SAINT-PETERSBURG (AFP) – President Barack Obama and Vladimir Putin were Thursday set to argue out their differences on the Syria crisis over dinner at the G20 in Russia as world leaders sought to overcome a deep chasm over a U.S.-led push for military action.
Obama prepared to argue his case for punitive strikes against Syria over the regime’s alleged use of chemical weapons, as Russia stood firm in its fierce opposition.
As tensions over the Syrian conflict threatened to torpedo the work plan of the G20, Putin made a last minute announcement for participants to air their views over dinner.
Pleas for Washington to step back from a war path grew louder, with China, the United Nations and even the pope chiming in.
In a new bid for a peaceful solution for Syria, the UN announced that its special envoy Lakhdar Brahimi was on his way to attend the summit to push for peace talks.
Russia meanwhile said Syria’s Foreign Minister Walid Muallem would travel to Moscow on Monday, the same day Congress is expected to vote on proposed western military action.
Putin and Obama put on a show of smiles for the cameras as they shook hands just before the summit got under way on the shores of the Gulf of Finland at a former Imperial palace outside Saint Petersburg.
Despite the cordial showing alongside his host Putin, a vocal backer of the Syrian regime, Obama was due to argue his case for military action against Syria, a U.S. official said.
Obama would seek to explore what type of “political and diplomatic support they may express for our efforts to hold the Syrian regime accountable,” the official added.
Syria’s allies remained unmoved by Obama’s push, with Iran’s supreme leader Ayatollah Ali Khamenei calling allegations of an August 21 chemical weapons attack by the regime a “pretext” to launch strikes against the country, and pledging to support Damascus “until the end.”
On the eve of the summit, Putin bluntly warned the West that any military action without UN Security Council approval would be an “aggression” and once again demanded watertight proof of chemical weapons use.
According to U.S. intelligence, more than 1,400 people living in rebel-held suburbs of Damascus were killed in the strike, which involved the use of sarin nerve gas.
Beyond convincing Russia, Obama has a tough sell ahead elsewhere, with China — another veto-wielding Security Council member state — having already expressed its “grave concerns” over unilateral military strikes.
A political solution is the only way to end the Syria crisis, a senior Chinese official said on Thursday, warning world powers to be “highly prudent” over the issue.
“War cannot solve the problem in Syria,” Chinese delegation spokesman Qin Gang told reporters at the G20.
Pope Francis added his voice to the calls for a peaceful solution to the Syria crisis, warning against “futile pursuit of a military solution.”
German Chancellor Angela Merkel has repeatedly ruled out her country’s participation in any U.S.-led military strike against Assad’s regime, while the British parliament has also rejected the idea.
EU president Herman van Rompuy said while the Damascus chemical attack was “a crime against humanity” there is “no military solution to the Syrian conflict.”
UN-Arab League envoy Brahimi is on his way to Saint Petersburg to help Secretary General Ban Ki-moon push at the G20 summit for an international peace conference on Syria first proposed by the United States and Russia in May, the UN spokesperson said.
“While the world is focused on concerns about the possible use of chemical weapons in Syria we must push even harder for the International Conference on Syria to take place in Geneva,” the spokesperson quoted Ban as saying.
The U.S.-Russia push for peace talks has languished as ties between the two world powers sank to a new post-Cold War low over deep divisions on Syria, Russia’s granting of asylum to American intelligence leaker Edward Snowden and a string of hardline Russian laws.
While no formal bilateral sit-down meeting is planned between Obama and Putin, a White House official suggested there would likely be some kind of more informal conversation.
International aid agency Oxfam called on the G20 to overcome their differences on Syria saying: “The timing of this G20 is critical.
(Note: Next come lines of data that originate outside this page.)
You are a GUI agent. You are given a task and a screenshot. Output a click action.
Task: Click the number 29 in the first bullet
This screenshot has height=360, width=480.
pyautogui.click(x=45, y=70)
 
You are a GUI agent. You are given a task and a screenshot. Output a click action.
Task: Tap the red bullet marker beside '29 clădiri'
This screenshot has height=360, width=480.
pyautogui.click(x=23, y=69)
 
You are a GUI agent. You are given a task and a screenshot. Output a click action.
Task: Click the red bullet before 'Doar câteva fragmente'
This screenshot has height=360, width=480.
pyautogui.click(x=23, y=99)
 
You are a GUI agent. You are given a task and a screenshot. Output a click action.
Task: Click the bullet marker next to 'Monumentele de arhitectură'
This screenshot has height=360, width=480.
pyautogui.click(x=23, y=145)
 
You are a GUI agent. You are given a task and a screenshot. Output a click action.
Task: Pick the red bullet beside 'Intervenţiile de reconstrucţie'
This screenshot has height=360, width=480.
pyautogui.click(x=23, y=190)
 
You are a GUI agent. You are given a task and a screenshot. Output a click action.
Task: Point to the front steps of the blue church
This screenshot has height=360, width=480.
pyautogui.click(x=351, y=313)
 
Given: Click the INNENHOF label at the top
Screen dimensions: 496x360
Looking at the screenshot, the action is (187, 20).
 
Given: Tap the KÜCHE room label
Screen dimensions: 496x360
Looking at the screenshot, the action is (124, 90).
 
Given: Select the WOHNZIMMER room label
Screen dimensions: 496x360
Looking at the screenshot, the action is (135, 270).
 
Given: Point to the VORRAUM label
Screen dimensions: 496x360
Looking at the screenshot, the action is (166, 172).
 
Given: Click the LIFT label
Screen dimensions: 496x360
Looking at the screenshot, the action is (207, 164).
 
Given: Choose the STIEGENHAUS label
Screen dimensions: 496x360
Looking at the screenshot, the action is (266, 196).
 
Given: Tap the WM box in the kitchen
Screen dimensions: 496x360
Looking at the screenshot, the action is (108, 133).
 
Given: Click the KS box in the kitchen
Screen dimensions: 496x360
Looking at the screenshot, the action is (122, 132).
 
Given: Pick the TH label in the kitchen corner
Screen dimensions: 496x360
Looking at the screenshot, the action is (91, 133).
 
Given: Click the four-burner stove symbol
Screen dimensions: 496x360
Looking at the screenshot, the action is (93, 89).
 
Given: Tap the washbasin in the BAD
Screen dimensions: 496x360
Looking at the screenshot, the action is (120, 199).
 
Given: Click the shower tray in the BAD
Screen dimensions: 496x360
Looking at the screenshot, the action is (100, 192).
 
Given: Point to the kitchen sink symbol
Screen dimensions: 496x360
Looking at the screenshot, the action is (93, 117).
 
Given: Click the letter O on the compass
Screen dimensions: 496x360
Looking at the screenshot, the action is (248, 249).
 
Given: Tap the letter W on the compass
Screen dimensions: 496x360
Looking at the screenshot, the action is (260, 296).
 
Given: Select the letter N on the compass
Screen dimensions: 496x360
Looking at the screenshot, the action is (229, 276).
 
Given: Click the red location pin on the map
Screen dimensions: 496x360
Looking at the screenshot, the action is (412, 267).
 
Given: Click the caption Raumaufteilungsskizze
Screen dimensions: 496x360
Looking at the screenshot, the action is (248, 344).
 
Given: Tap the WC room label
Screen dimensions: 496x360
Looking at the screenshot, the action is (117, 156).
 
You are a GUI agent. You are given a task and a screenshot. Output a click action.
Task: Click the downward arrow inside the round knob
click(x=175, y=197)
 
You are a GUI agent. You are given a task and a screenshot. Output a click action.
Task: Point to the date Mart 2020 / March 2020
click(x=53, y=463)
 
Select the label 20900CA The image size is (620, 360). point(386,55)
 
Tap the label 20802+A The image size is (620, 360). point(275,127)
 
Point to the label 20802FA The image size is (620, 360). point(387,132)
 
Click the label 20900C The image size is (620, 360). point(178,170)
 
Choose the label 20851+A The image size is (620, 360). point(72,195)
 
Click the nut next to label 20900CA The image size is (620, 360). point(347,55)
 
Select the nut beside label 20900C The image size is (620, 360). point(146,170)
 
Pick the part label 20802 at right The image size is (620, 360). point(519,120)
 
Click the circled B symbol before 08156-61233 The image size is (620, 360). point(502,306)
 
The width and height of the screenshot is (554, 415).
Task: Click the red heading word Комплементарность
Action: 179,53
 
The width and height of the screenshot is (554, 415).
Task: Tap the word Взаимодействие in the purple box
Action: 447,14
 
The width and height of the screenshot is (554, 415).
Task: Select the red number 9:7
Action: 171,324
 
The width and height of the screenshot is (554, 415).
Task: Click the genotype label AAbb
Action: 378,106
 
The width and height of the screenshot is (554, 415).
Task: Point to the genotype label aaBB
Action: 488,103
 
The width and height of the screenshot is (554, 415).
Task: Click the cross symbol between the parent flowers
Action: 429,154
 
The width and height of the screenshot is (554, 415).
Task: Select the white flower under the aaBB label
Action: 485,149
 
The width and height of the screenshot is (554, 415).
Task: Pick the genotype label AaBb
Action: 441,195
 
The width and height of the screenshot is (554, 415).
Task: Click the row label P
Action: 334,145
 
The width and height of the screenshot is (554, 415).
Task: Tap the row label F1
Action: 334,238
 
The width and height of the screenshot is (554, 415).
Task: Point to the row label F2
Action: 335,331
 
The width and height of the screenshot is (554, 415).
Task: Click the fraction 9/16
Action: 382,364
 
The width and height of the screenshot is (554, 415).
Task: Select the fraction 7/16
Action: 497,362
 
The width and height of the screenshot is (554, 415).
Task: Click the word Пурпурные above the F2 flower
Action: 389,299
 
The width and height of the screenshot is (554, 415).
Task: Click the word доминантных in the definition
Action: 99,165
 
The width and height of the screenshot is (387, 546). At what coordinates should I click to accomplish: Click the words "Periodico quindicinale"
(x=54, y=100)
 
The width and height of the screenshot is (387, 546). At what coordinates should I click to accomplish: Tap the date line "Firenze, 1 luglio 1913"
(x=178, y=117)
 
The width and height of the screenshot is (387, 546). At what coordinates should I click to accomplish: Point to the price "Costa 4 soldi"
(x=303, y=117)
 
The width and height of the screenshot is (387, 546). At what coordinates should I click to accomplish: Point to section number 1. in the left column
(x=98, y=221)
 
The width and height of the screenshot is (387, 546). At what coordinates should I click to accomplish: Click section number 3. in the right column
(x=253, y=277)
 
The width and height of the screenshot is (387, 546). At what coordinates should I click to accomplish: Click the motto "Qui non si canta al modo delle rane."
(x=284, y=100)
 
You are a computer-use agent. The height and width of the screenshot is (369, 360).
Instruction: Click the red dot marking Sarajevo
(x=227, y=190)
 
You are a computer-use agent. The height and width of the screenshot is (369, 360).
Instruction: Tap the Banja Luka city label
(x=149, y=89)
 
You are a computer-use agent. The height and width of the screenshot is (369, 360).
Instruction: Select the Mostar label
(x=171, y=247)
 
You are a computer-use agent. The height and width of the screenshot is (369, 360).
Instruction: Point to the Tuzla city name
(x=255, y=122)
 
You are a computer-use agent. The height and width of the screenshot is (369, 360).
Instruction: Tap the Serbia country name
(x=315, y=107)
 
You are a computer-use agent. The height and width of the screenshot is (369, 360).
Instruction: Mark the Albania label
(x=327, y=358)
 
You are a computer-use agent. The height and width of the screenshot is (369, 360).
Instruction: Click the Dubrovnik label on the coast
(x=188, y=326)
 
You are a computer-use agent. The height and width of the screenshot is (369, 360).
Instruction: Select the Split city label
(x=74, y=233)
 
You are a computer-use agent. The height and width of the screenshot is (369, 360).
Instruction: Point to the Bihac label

Leaders in St Petersburg must not let ordinary Syrians down.”
Western military action against Syria had looked imminent last week, but Obama deferred the move and is seeking congressional backing in a vote scheduled for next Monday.
The Senate Foreign Relations Committee on Wednesday gave its backing by a 10-7 vote for the use of force. Senate leaders said the full chamber will vote next week on the motion, when Obama is expected to carry the day.
The amended resolution authorises military intervention with a 90-day deadline and bars American boots on the ground for combat purposes.
The House of Representatives will also begin its deliberations next week.
Since British lawmakers voted down a bid for strikes against the regime, Washington has found a firm partner in France.
Now in its third year, the popular uprising against the Assad regime has cost more than 100,000 lives.